67596 python3.11 RET   openat 10/0xa
67596 python3.11 CALL  flock(0xa,0x2<LOCK_EX>)
root@barium:~ # tail -20 kdump.txt
67596 python3.11 CALL  fstatat(AT_FDCWD,0x87d89bed0,0x820ff3bd0,0)
67596 python3.11 NAMI  "/var/unbound/data/unbound.duckdb"
67596 python3.11 STRU  struct stat {dev=101, ino=3445703, mode=0100640, nlink=1, uid=59, gid=59, rdev=6911328, atime=1716448568.853894000, mtime=1716448559.667945000, ctime=1716448559.667945000, birthtime=1716370706.399868000, size=6303744, blksize=32768, blocks=12416, flags=0x0 }
67596 python3.11 RET   fstatat 0
67596 python3.11 CALL  openat(AT_FDCWD,0x87d89be70,0x100002<O_RDWR|O_CLOEXEC>)
67596 python3.11 NAMI  "/var/unbound/data/unbound.duckdb"

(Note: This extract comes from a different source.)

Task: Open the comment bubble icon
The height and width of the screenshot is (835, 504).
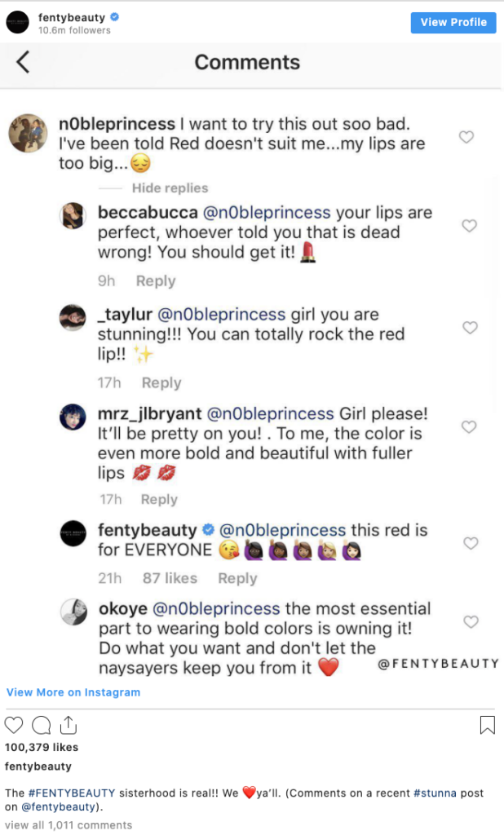Action: click(x=42, y=725)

67596 python3.11 RET   openat 9
67596 python3.11 CALL  fstat(0x9,0x820ff39e0)
67596 python3.11 STRU  struct stat {dev=101, ino=3445703, mode=0100640, nlink=1, uid=59, gid=59, rdev=6911328, atime=1716448568.853894000, mtime=1716448559.667945000, ctime=1716448559.667945000, birthtime=1716370706.399868000, size=6303744, blksize=32768, blocks=12416, flags=0x0 }
67596 python3.11 RET   fstat 0
67596 python3.11 CALL  fcntl(0x9,F_SETLK,0x820ff3940)
67596 python3.11 RET   fcntl -1 errno 35 Resource temporarily unavailable
67596 python3.11 CALL  fcntl(0x9,F_GETLK,0x820ff3940)

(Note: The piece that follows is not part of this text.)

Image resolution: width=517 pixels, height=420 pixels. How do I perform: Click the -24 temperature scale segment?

67596 python3.11 RET   fcntl 0
67596 python3.11 CALL  fcntl(0x9,F_SETLK,0x820ff3940)
67596 python3.11 RET   fcntl 0
67596 python3.11 CALL  openat(AT_FDCWD,0x882d53840,0x100001<O_WRONLY|O_CLOEXEC>)
67596 python3.11 NAMI  "/var/unbound/data/unbound.duckdb"

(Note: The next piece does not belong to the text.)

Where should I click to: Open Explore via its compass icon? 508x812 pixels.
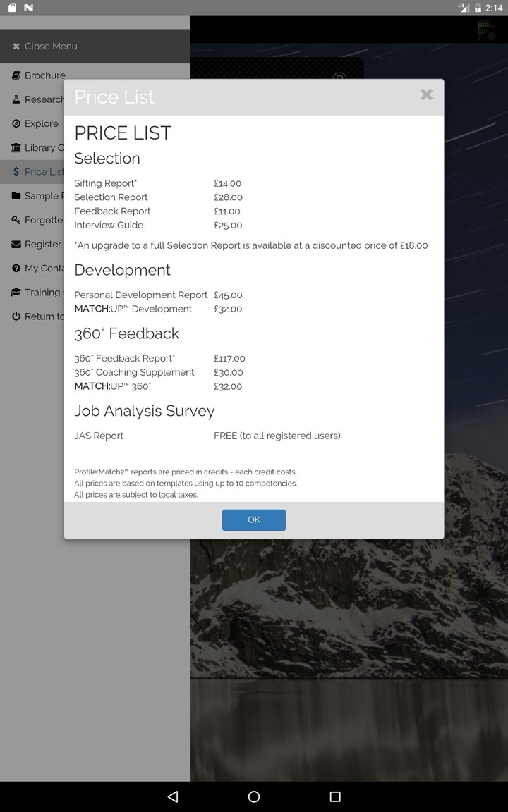pos(16,123)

67596 python3.11 RET   openat 10/0xa
67596 python3.11 CALL  flock(0xa,0x2<LOCK_EX>)
Title: Re: Unbound DNS reporting stops randomly - 24.1.6
Post by: bestboy on May 25, 2024, 10:56:48 AM
Interesting. I can remember an instance when Unbound was entirely broken. Not only just not reporting, but also not responding. Restarting the Unbound service via UI did not work and repeatedly failed with a service timeout error.
So, I used the CLI and I did a ps aux | grep unbound and killed all Unbound processes manually. Interestingly there were multiple flock processes which I killall'ed. Once all processes were killed, I could start Unbound in the UI, everything was fine again.
So, I indeed believe there may be an edge case in which the lock handling with flock does not work. I guess there should not ever be multiple flock processes.